■ Directive:
Copy the data below without any changes.

■ Material provided:
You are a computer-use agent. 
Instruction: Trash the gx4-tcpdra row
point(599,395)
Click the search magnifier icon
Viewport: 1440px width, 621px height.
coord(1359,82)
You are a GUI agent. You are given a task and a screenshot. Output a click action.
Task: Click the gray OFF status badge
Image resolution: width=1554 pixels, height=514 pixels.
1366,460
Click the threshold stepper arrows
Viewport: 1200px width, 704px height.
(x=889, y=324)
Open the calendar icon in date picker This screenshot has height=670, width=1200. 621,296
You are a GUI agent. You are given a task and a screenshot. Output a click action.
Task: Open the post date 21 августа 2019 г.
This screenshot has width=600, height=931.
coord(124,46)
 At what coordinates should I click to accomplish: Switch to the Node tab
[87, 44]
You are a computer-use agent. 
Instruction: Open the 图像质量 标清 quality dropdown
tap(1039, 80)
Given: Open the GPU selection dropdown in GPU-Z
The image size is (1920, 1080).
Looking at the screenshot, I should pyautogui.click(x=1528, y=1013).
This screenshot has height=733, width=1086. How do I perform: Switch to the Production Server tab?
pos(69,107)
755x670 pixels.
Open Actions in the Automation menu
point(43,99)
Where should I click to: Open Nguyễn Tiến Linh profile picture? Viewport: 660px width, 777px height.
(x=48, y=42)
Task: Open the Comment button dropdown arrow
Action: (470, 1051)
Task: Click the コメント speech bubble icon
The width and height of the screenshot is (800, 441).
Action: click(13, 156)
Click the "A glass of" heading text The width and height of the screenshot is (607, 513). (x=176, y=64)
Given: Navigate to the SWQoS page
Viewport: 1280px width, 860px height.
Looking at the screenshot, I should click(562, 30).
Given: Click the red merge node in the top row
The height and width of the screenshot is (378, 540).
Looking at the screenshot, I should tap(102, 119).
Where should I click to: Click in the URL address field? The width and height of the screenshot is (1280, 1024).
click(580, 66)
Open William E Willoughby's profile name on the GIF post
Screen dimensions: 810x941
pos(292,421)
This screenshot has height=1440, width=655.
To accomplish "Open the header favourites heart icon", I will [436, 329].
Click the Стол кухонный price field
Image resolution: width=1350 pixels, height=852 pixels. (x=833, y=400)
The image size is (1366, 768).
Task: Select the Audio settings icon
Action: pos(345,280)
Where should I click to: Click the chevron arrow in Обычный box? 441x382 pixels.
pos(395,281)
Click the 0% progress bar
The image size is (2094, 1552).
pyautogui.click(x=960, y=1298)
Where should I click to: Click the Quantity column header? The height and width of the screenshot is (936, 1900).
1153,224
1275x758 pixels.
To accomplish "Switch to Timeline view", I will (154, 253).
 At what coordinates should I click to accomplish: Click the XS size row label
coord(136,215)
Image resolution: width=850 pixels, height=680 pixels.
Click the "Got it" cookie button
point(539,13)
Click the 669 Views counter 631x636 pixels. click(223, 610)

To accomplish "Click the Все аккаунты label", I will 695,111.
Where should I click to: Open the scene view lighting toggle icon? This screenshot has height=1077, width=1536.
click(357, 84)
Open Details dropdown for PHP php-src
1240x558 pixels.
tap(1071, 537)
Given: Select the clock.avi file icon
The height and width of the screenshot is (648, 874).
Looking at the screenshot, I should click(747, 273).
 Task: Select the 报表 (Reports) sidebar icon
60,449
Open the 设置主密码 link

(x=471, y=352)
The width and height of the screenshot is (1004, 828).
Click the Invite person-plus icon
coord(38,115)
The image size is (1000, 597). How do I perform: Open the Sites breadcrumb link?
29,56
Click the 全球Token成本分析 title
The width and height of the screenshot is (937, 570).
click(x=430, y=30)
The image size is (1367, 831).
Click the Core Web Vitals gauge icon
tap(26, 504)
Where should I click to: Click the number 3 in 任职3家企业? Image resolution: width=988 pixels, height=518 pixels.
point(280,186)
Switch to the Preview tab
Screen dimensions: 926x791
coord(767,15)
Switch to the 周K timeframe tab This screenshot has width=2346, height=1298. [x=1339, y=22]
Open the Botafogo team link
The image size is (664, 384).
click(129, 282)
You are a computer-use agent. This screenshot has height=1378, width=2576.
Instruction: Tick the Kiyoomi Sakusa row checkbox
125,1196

■ Complete response:
You are a computer-use agent. 
Instruction: Trash the gx4-tcpdra row
point(599,395)
Click the search magnifier icon
Viewport: 1440px width, 621px height.
coord(1359,82)
You are a GUI agent. You are given a task and a screenshot. Output a click action.
Task: Click the gray OFF status badge
Image resolution: width=1554 pixels, height=514 pixels.
1366,460
Click the threshold stepper arrows
Viewport: 1200px width, 704px height.
(x=889, y=324)
Open the calendar icon in date picker This screenshot has height=670, width=1200. 621,296
You are a GUI agent. You are given a task and a screenshot. Output a click action.
Task: Open the post date 21 августа 2019 г.
This screenshot has width=600, height=931.
coord(124,46)
 At what coordinates should I click to accomplish: Switch to the Node tab
[87, 44]
You are a computer-use agent. 
Instruction: Open the 图像质量 标清 quality dropdown
tap(1039, 80)
Given: Open the GPU selection dropdown in GPU-Z
The image size is (1920, 1080).
Looking at the screenshot, I should pyautogui.click(x=1528, y=1013).
This screenshot has height=733, width=1086. How do I perform: Switch to the Production Server tab?
pos(69,107)
755x670 pixels.
Open Actions in the Automation menu
point(43,99)
Where should I click to: Open Nguyễn Tiến Linh profile picture? Viewport: 660px width, 777px height.
(x=48, y=42)
Task: Open the Comment button dropdown arrow
Action: (470, 1051)
Task: Click the コメント speech bubble icon
The width and height of the screenshot is (800, 441).
Action: click(13, 156)
Click the "A glass of" heading text The width and height of the screenshot is (607, 513). (x=176, y=64)
Given: Navigate to the SWQoS page
Viewport: 1280px width, 860px height.
Looking at the screenshot, I should click(562, 30).
Given: Click the red merge node in the top row
The height and width of the screenshot is (378, 540).
Looking at the screenshot, I should tap(102, 119).
Where should I click to: Click in the URL address field? The width and height of the screenshot is (1280, 1024).
click(580, 66)
Open William E Willoughby's profile name on the GIF post
Screen dimensions: 810x941
pos(292,421)
This screenshot has height=1440, width=655.
To accomplish "Open the header favourites heart icon", I will [436, 329].
Click the Стол кухонный price field
Image resolution: width=1350 pixels, height=852 pixels. (x=833, y=400)
The image size is (1366, 768).
Task: Select the Audio settings icon
Action: pos(345,280)
Where should I click to: Click the chevron arrow in Обычный box? 441x382 pixels.
pos(395,281)
Click the 0% progress bar
The image size is (2094, 1552).
pyautogui.click(x=960, y=1298)
Where should I click to: Click the Quantity column header? The height and width of the screenshot is (936, 1900).
1153,224
1275x758 pixels.
To accomplish "Switch to Timeline view", I will (154, 253).
 At what coordinates should I click to accomplish: Click the XS size row label
coord(136,215)
Image resolution: width=850 pixels, height=680 pixels.
Click the "Got it" cookie button
point(539,13)
Click the 669 Views counter 631x636 pixels. click(223, 610)

To accomplish "Click the Все аккаунты label", I will 695,111.
Where should I click to: Open the scene view lighting toggle icon? This screenshot has height=1077, width=1536.
click(357, 84)
Open Details dropdown for PHP php-src
1240x558 pixels.
tap(1071, 537)
Given: Select the clock.avi file icon
The height and width of the screenshot is (648, 874).
Looking at the screenshot, I should click(747, 273).
 Task: Select the 报表 (Reports) sidebar icon
60,449
Open the 设置主密码 link

(x=471, y=352)
The width and height of the screenshot is (1004, 828).
Click the Invite person-plus icon
coord(38,115)
The image size is (1000, 597). How do I perform: Open the Sites breadcrumb link?
29,56
Click the 全球Token成本分析 title
The width and height of the screenshot is (937, 570).
click(x=430, y=30)
The image size is (1367, 831).
Click the Core Web Vitals gauge icon
tap(26, 504)
Where should I click to: Click the number 3 in 任职3家企业? Image resolution: width=988 pixels, height=518 pixels.
point(280,186)
Switch to the Preview tab
Screen dimensions: 926x791
coord(767,15)
Switch to the 周K timeframe tab This screenshot has width=2346, height=1298. [x=1339, y=22]
Open the Botafogo team link
The image size is (664, 384).
click(129, 282)
You are a computer-use agent. This screenshot has height=1378, width=2576.
Instruction: Tick the Kiyoomi Sakusa row checkbox
125,1196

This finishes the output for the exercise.